_RECORDS SHOWN:_
==*==
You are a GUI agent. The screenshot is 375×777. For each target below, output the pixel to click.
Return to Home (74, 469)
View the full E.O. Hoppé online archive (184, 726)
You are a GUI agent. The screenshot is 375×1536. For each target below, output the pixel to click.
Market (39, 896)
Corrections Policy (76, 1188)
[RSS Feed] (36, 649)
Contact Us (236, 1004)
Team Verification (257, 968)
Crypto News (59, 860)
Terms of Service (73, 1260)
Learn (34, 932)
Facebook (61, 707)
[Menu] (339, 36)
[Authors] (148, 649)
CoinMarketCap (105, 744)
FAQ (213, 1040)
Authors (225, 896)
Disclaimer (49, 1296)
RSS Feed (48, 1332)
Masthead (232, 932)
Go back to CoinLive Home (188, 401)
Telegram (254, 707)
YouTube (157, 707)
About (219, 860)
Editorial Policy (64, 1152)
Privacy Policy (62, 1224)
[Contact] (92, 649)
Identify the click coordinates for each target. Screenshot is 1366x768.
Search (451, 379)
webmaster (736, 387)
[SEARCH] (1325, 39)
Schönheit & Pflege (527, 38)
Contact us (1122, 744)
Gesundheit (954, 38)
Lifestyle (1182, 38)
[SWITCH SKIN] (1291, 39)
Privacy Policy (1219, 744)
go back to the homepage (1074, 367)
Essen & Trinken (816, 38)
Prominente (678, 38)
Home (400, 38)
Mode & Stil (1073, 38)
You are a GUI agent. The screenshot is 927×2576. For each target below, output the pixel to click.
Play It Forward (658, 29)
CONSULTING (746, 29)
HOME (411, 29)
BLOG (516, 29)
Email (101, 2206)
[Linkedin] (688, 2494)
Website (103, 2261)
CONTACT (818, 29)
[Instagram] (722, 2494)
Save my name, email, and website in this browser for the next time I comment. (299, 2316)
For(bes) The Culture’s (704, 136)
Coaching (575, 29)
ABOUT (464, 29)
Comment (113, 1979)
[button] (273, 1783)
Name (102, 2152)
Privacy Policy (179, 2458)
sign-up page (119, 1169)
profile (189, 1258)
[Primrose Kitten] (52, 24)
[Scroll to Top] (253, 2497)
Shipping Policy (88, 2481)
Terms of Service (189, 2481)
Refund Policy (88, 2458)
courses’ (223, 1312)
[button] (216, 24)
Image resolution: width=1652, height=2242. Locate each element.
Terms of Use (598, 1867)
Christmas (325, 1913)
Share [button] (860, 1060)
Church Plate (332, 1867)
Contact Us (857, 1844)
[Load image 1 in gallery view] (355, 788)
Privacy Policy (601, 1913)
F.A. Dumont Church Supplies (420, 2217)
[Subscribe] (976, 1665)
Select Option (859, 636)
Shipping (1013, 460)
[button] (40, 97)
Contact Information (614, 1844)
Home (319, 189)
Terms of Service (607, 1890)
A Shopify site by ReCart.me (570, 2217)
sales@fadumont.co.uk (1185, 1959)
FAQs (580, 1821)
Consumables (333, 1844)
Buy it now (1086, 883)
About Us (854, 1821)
==*==
Given the records above, return exactly the lines starting at the line containing "You are a GUI agent. The screenshot is 375×1536." and ending at the line containing "Go back to CoinLive Home (188, 401)", including both.

You are a GUI agent. The screenshot is 375×1536. For each target below, output the pixel to click.
Market (39, 896)
Corrections Policy (76, 1188)
[RSS Feed] (36, 649)
Contact Us (236, 1004)
Team Verification (257, 968)
Crypto News (59, 860)
Terms of Service (73, 1260)
Learn (34, 932)
Facebook (61, 707)
[Menu] (339, 36)
[Authors] (148, 649)
CoinMarketCap (105, 744)
FAQ (213, 1040)
Authors (225, 896)
Disclaimer (49, 1296)
RSS Feed (48, 1332)
Masthead (232, 932)
Go back to CoinLive Home (188, 401)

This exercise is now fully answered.